Answer:
1) h is constant
2) h is constant
3) h increases
Explanation:
"What happens to the height h as the angle θ is increased?"
The ramp is frictionless, so the initial kinetic energy is converted to the final gravitational potential energy.
½ mv² = mgh
½ v² = gh
h = v² / (2g)
Since v is constant, h is also constant.
"What happens to the height h if θ and v are kept the same, but the mass m of the block increases?"
As found above, h does not depend on the mass m, so h would remain constant.
"If we keep m and v the same, but now we add a small amount of kinetic friction to the ramp surface, how does the height h change as θ increases?"
This time, some of the kinetic energy is converted into work done by friction.
½ mv² = Fd + mgh
½ mv² = Fh / sin θ + mgh
The friction force can be found by drawing a free body diagram of the block. There are three forces acting on the block. Normal force perpendicular to the ramp, weight force pulling down, and friction force pushing down the ramp.

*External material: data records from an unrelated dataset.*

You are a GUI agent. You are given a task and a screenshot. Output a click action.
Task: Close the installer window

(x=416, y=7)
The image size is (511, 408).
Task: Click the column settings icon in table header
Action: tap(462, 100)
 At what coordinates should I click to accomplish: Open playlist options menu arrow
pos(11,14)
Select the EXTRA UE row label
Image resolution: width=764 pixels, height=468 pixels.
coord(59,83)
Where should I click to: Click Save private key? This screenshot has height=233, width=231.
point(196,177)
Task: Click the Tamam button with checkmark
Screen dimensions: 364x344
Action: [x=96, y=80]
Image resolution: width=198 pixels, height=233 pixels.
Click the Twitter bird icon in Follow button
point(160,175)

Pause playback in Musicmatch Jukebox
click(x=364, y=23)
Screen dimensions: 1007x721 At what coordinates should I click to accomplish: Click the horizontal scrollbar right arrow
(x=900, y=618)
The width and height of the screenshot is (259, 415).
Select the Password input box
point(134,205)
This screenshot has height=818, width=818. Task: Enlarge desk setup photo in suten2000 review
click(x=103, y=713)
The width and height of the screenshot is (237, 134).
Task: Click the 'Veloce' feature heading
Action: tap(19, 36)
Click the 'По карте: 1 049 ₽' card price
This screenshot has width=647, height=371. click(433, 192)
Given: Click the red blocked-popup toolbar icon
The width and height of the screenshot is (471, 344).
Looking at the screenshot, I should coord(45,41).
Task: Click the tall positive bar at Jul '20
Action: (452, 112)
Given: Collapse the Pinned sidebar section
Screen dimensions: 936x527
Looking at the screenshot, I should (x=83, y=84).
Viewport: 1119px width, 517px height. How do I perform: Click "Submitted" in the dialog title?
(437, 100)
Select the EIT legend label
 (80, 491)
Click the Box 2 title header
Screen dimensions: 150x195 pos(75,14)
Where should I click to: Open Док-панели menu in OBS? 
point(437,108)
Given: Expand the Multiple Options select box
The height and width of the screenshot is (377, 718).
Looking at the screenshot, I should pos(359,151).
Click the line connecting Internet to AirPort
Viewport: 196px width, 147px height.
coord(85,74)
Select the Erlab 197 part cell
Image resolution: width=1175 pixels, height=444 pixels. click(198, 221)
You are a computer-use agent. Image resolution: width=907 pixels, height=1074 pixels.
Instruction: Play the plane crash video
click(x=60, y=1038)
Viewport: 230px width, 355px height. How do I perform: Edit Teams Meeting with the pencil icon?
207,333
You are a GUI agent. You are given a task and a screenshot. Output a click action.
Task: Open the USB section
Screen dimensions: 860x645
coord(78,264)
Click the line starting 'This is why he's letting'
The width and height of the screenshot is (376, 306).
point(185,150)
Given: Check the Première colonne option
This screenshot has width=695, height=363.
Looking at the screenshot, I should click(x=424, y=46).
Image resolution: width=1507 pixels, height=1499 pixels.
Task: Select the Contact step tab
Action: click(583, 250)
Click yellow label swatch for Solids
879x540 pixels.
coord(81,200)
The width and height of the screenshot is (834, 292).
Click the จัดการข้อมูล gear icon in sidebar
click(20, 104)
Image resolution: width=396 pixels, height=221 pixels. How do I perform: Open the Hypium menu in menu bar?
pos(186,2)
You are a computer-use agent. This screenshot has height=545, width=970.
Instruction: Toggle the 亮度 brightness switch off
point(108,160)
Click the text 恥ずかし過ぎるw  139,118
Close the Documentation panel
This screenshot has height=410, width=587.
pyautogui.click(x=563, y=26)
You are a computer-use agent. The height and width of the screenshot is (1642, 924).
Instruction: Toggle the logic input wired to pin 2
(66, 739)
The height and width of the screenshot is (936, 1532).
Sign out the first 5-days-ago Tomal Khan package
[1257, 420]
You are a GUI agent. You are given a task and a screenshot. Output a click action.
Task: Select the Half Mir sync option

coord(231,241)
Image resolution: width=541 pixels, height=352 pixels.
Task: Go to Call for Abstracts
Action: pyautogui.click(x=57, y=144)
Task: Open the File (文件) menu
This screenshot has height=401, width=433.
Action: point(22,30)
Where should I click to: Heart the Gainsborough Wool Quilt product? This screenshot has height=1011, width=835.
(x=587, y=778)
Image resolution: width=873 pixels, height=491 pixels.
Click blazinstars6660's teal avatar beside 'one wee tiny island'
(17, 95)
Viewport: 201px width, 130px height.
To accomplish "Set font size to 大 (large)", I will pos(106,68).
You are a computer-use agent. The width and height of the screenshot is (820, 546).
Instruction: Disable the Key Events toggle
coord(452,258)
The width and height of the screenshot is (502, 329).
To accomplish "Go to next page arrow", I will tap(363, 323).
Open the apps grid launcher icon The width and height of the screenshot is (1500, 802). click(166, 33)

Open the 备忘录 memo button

Sum of the forces perpendicular to the ramp:
∑F = ma
N − mg cos θ = 0
N = mg cos θ
Friction is normal force times coefficient of friction:
F = Nμ
F = mgμ cos θ
Substituting:
½ mv² = (mgμ cos θ) h / sin θ + mgh
½ mv² = mgμ h / tan θ + mgh
½ v² = gμ h / tan θ + gh
½ v² = (gμ / tan θ + g) h
As θ increases, tan θ increases. That makes gμ / tan θ + g decrease. Since v is constant, h must increase.